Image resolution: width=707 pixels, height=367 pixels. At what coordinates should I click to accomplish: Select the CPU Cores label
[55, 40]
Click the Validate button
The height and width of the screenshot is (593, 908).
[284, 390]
============
Lay out the entries above as a Markdown table with two columns, Row and Text, giving each nonblank line its own numbered row.

§ **EXERCISE RESPONSE**
| Row | Text |
|---|---|
| 1 | Image resolution: width=707 pixels, height=367 pixels. At what coordinates should I click to accomplish: Select the CPU Cores label |
| 2 | [55, 40] |
| 3 | Click the Validate button |
| 4 | The height and width of the screenshot is (593, 908). |
| 5 | [284, 390] |